My first job requires buying pastrami and andouille sandwiches at a barbecue joint called Memphis Minnie’s and delivering them across town. I barely make it in time, but the feedback is instantaneous: The customer signs for the order by tapping out his signature on my iPhone and adds a $5 tip. For my next job, I wait 30 minutes in line at the Blue Bottle coffee stand at the Ferry Building to buy four drip coffees and two soy cappuccinos and then rush them to a law firm across the street. I only spill a little. “We’re having a primer on patent law so, as you can imagine, this will be well received,” says the employee who greets me. Tip: $7.
After missing out on several jobs because I don’t hit “accept” fast enough, I buy two teas from a boutique coffee shop and deliver them to an apartment building. Next: Whole Foods to buy and deliver groceries to an employee at Postmates, who I assume is just wondering how I’m doing. I tell her what I’ve learned: People generally don’t look messengers in the eye, and there’s nowhere for couriers to use the bathroom.

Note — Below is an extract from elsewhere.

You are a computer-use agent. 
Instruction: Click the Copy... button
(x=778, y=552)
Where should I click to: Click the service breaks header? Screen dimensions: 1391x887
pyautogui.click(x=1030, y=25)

By late afternoon my car is out of gas, my iPhone out of juice, and my bladder out of room. I’ve made plans for Days Four and Five of this experiment but opt to return to my sheltered life at the keyboard. It’s not that I’ve grown cynical. I’m actually beginning to think these companies may be building something significant: a uniquely American safety net for the unemployed or underemployed, who will now have somewhere to turn when they need to make money. “If you weren’t out washing that car you’d probably be sitting at home twiddling your thumbs,” says Hal Varian, Google’s chief economist. “Improving the efficiency of finding jobs is a really big deal, even if it’s sporadic work.” My three-day haul won’t feed my family. But the systems are in place, the underlying tools such as smartphones are ubiquitous, and the companies are growing rapidly.
For one of my last jobs, I deliver two burrito bowls from Chipotle to a video-game engineer a few blocks away. On the way home, I have another thought: Perhaps these startups are encouraging a whole new level of American sloth. We’ve outsourced housecleaning, car washing, and Ikea-furniture assembling. Now we can’t even expend the energy to get fast food. But maybe I’m just bitter. The engineer only tipped me three bucks.